Dalam QS. Al-Imran ayat ke 185 dijelaskan bahwa seluruh manusia akan mendapati kematiannya dimanapun, kapanpun dan bagaimana dalam kondisi apapun. Maka dari itu apabila seseorang mendapati orang lain meninggal dunia, maka disunnahkan baginya untuk bertakziyah kepada keluarga yang ditinggalkan (Miranda, 2018).

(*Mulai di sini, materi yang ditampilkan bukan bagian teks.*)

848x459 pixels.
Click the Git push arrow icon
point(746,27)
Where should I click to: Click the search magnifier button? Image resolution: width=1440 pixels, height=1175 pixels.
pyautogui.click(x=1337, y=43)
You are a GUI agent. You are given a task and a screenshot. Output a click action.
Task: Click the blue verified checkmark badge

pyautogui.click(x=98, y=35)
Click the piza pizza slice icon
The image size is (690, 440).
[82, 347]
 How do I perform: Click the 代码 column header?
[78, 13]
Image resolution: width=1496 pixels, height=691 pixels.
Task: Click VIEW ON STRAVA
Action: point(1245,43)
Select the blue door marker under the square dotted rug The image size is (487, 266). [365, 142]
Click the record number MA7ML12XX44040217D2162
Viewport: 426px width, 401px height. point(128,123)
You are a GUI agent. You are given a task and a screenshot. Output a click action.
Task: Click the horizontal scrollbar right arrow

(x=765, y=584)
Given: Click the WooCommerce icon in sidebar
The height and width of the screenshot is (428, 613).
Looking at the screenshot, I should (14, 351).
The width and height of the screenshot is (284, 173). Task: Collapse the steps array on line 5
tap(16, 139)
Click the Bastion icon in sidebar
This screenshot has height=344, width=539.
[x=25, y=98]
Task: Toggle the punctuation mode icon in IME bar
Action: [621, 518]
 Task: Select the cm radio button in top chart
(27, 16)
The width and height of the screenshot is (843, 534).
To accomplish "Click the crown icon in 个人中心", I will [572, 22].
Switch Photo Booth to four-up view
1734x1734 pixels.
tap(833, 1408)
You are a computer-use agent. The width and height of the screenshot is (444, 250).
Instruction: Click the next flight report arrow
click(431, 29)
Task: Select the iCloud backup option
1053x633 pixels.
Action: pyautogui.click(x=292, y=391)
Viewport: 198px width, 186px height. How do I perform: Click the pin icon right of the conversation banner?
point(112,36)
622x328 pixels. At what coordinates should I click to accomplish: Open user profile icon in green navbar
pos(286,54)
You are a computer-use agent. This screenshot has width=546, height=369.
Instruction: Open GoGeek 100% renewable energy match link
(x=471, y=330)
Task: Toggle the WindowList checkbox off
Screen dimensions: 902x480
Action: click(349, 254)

Waktu terbaik untuk seseorang melakukan takziyah menurut beberapa pendapat yakni diantaranya: pertama, menurut para Fukaha Madzab Maliki, bahwa takziyah boleh dilakukan 2 waktu yakni sebelum ataupun sesudah jenazah dikuburkan, namun dianjurkan untuk bertakziyah sesudah jenazah dikuburkan.
Kedua, menurut fukaha Madzab Maliki, Syafi’i, Hanbali dan Hanafi, berpendapat bahwa sebaiknya waktu takziyah ini dilakukan selama tiga hari tiga malam. Jika seseorang takziyah dalam waktu setelahnya maka hukumya berubah menjadi makruh. Ketiga, menurut pendapat Fukaha selain Madzab Maliki, bahwa jika seseorang mengulan-ulang waktu takziyah maka hukumnya makruh (Aziz Dahlan, 2006).
Kesimpulan
Berdasarkan penjelasan di atas dapat dijelaskan bahwa, adat-istiadat atau tradisi (al-‘urf) dalam praktik pelaksanaan ta’ziyah yang terjadi di suatu tempat dan menjadi kebiasaan masyarakat secara luas bahkan menjadi bagian dari kehidupan beragama secara terus-menerus dapat dilaksanakan bila tidak bertentangan dengan ketentuan-ketentuan hukum yang sudah ada.
Artinya, pelaksanaan ta’ziyah tersebut boleh dilaksanakan atau direalisasikan secara terus-menerus manakala tidak bertentangan dengan aturan hukum yang ada (syariat). Dengan kata lain, praktik al-‘urf tersebut haruslah al-‘urf al-shahih (adat-istiadat atau kebiasaan yang baik).